Despite his up-to-the-minute concerns, Morris strikes me as writing in the vein of traditional American satire. Those last three words may sound strange to the people who tell me that my countrymen have no irony but, for nearly as long as the US has been in existence, its writers have lampooned pretension and philistinism. The broad, robust mockery of Mark Twain may sound particularly American, but we have a long line of mordant urban satirists, too.

With such characters as the tin-eared simpleton who imagines himself a future pop star and the bossy, whiny girlfriend who is constantly congratulating herself for being mature and sensitive, Morris reminds me of the great Ring Lardner, who vivisected similar types in his short stories.
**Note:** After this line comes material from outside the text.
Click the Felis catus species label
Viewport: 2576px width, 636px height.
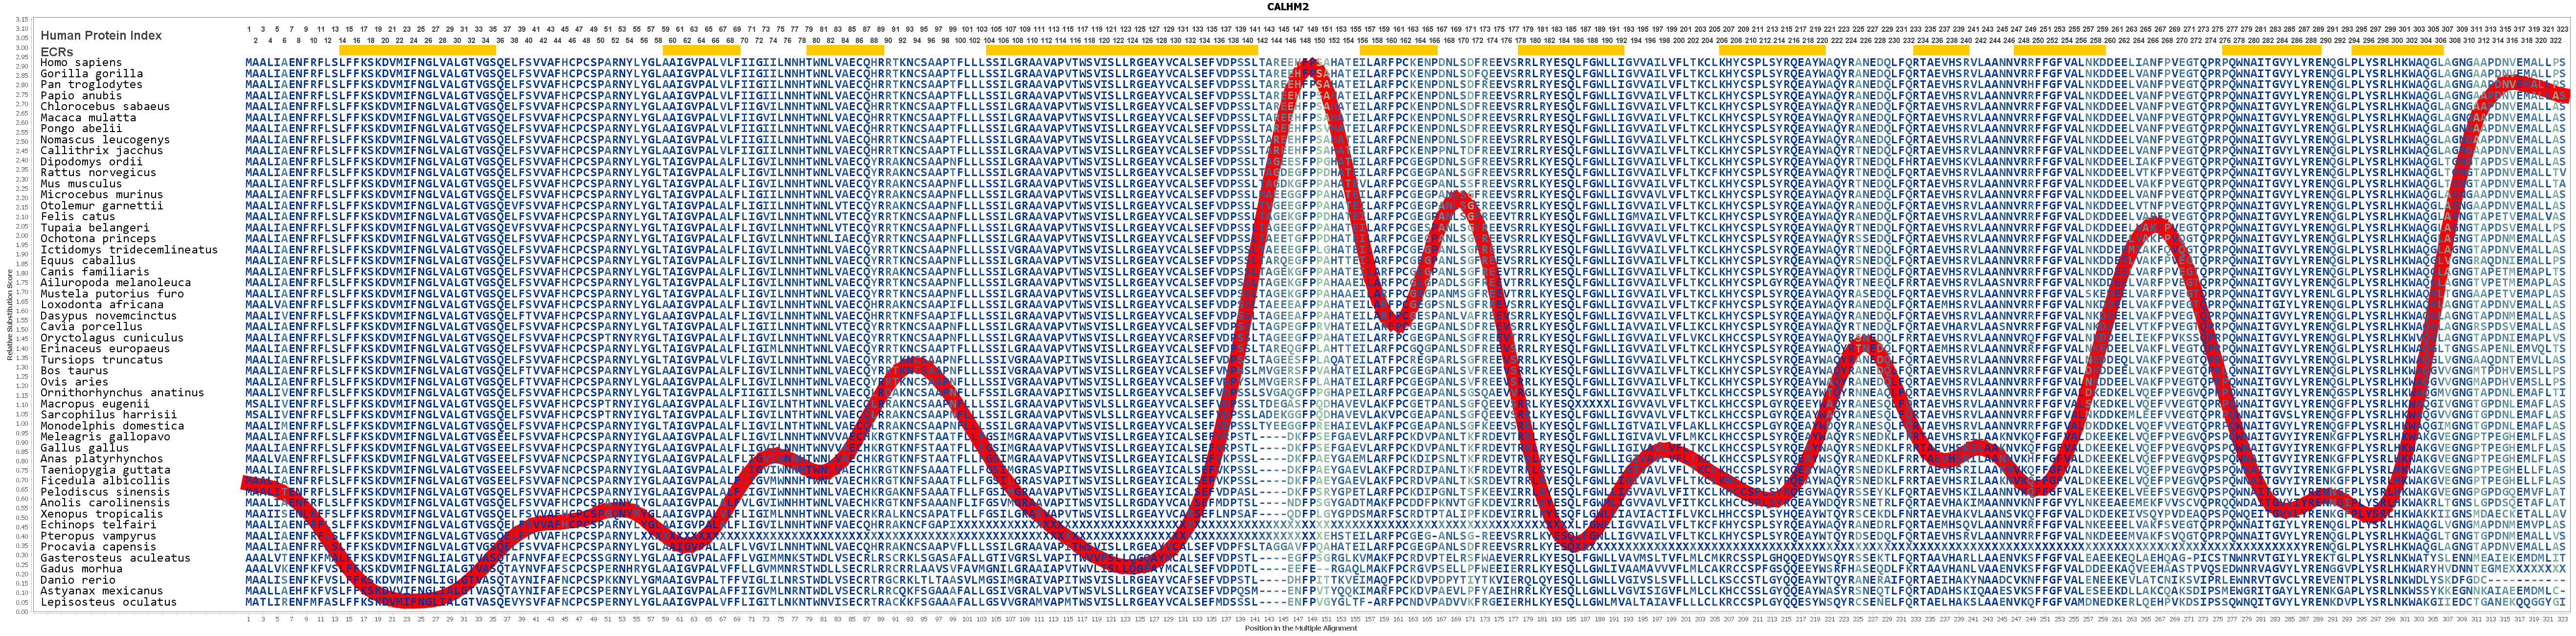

You have to accept a pretty unlikely premise at the start of A&R – that the Mephistophelian executive, Damian, has sufficient time and inclination to destroy a nobody's life for kicks. When you do, though, there's plenty of nasty fun in Damian's epigrammatic viciousness ("Ambition is nature's way of keeping meat fresh") and in the wannabe star Ricky's imperviousness to reality as he happily strums his guitar and warbles a song of mournful passion: "Love will wear you down, like a cheese grater."

The third side of the triangle, to name an instrument better suited to Ricky's talent, is Anna, his "fiancée" – ie, optimistic flat-mate. With her vapid prattle about current affairs, her crying fits when Ricky puts his "career" before her "needs", Anna sadly illustrates Damian's contention that most women "run at two speeds – coma and hysteria".

Neat production by Alan Cox and Hugh O'Conor emphasises the drama Morris gets out of this essentially static scenario: the scenes between Ricky and one of the others slide forward or backward in time; Damian steps out of character to tell us what he's thinking. The acting is first rate, especially James Wallace's Damian, who varies his steel-cold patter with disturbing little pauses and louche little purrs.

At the time we start to feel uncomfortable for taking Damian's side against the dumb-but-harmless Ricky and Anna, Morris changes tack. Unfortunately, the play here goes into a tailspin. Anna suddenly becomes genuinely mature and righteous, Damian starts talking in a way that's all message and no sense, and the sexual element of the seduction becomes overt in a way both dated and distasteful. On balance, though, A&R is a wickedly amusing piece by a writer who's not afraid to let the Devil call the tune.